-- Opening Marker --

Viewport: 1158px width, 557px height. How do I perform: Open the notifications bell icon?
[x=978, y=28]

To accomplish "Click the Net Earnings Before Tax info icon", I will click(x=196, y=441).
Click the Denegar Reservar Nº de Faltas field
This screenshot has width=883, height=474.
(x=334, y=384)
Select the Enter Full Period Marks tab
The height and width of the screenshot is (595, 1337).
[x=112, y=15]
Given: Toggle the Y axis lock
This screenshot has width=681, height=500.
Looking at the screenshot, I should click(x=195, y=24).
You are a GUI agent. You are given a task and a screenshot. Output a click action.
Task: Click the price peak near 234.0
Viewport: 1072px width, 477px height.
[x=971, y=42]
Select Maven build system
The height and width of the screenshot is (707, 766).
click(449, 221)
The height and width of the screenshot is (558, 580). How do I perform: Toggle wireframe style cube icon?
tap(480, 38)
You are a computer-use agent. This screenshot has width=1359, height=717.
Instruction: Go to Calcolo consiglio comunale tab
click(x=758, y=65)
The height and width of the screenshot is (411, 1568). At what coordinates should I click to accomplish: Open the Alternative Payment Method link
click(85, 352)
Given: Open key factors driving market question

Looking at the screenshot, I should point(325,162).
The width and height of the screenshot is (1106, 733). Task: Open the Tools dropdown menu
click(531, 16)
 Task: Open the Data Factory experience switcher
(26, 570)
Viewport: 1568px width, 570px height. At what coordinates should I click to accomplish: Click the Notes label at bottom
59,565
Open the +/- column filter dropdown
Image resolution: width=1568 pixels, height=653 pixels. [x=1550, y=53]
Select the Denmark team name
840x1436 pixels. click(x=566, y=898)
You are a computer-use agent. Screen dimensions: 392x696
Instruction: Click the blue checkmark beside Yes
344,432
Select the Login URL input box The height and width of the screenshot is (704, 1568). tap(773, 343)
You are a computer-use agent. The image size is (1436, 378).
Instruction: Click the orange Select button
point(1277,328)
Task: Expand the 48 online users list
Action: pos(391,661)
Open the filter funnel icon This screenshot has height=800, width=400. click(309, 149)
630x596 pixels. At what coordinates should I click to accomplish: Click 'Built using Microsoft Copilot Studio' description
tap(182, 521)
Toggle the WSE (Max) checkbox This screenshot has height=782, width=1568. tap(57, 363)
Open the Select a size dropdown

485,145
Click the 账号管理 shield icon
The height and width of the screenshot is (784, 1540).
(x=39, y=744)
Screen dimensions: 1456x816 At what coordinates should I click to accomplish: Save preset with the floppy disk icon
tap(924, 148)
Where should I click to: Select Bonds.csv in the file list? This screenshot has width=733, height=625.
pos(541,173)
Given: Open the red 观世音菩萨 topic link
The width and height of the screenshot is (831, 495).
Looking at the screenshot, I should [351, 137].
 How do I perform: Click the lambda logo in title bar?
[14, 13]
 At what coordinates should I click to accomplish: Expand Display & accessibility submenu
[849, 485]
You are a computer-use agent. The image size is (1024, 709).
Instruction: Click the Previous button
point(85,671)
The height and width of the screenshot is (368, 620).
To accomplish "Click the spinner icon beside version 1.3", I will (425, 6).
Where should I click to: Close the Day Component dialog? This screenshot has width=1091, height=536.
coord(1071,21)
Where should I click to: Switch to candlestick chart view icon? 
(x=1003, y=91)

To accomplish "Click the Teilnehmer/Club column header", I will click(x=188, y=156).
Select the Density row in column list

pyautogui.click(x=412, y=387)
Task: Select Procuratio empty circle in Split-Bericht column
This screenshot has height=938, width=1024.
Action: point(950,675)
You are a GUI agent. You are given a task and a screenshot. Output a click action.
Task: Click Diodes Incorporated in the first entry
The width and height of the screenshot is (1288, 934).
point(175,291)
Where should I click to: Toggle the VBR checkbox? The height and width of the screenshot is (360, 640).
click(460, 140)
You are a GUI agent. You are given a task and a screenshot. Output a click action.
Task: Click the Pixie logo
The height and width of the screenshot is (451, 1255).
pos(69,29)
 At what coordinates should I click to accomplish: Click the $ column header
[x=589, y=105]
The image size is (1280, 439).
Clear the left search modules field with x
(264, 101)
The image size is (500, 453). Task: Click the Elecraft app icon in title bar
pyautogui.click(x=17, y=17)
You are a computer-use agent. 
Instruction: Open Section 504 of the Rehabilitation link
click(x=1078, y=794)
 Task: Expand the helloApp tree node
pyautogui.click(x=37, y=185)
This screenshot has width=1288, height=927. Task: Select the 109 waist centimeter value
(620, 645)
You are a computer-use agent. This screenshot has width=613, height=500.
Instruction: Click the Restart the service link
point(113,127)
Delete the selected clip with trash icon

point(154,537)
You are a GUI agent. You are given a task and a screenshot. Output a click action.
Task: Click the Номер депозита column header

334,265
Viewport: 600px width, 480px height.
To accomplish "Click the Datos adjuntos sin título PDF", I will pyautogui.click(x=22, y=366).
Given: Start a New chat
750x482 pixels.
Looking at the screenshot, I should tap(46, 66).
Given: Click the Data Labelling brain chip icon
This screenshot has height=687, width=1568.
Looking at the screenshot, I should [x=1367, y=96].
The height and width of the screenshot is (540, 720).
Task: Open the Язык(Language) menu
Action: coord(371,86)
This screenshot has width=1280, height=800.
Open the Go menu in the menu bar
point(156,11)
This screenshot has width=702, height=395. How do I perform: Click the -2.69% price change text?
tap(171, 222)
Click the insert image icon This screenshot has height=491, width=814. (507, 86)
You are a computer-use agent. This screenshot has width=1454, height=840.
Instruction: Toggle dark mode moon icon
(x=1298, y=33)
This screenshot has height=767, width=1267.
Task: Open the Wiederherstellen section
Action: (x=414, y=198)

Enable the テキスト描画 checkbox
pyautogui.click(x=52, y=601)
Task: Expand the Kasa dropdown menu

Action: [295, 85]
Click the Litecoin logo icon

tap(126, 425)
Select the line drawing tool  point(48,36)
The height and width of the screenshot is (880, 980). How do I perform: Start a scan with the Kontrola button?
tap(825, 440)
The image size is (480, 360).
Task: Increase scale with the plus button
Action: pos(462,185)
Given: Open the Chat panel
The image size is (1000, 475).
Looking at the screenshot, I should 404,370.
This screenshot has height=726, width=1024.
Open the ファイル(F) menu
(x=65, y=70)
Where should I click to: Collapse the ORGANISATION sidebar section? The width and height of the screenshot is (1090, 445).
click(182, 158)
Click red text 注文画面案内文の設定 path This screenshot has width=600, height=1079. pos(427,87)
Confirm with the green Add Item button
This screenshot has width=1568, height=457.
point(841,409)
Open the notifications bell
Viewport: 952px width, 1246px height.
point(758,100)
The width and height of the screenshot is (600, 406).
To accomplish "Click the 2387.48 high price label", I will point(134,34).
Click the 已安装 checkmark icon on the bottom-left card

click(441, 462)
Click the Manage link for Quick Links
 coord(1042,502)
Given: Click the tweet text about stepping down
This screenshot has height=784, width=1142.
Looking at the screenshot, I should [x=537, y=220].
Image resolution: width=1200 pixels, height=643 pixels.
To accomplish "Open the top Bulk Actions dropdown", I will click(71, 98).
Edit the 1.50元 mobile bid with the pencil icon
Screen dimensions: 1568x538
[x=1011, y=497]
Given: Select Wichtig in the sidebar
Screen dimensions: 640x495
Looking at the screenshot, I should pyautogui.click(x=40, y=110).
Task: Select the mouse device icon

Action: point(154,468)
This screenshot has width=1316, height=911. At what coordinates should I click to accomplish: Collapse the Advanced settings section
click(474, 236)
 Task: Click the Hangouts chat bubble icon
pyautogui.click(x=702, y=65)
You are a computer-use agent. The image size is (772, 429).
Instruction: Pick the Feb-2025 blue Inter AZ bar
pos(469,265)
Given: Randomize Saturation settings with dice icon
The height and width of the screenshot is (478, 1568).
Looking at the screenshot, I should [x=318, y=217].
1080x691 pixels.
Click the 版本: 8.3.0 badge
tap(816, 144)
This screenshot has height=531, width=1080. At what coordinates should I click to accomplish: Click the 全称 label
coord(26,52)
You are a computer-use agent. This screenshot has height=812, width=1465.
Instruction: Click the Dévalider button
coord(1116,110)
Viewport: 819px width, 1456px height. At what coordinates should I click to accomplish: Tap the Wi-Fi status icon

-- Closing Marker --

## WHAT YOU SHOULD DO
The answer must consist solely of the lines from the first line of the data to the line holding "Given: Toggle the Y axis lock", each given again exactly.

## TASK SOLUTION
Viewport: 1158px width, 557px height. How do I perform: Open the notifications bell icon?
[x=978, y=28]

To accomplish "Click the Net Earnings Before Tax info icon", I will click(x=196, y=441).
Click the Denegar Reservar Nº de Faltas field
This screenshot has width=883, height=474.
(x=334, y=384)
Select the Enter Full Period Marks tab
The height and width of the screenshot is (595, 1337).
[x=112, y=15]
Given: Toggle the Y axis lock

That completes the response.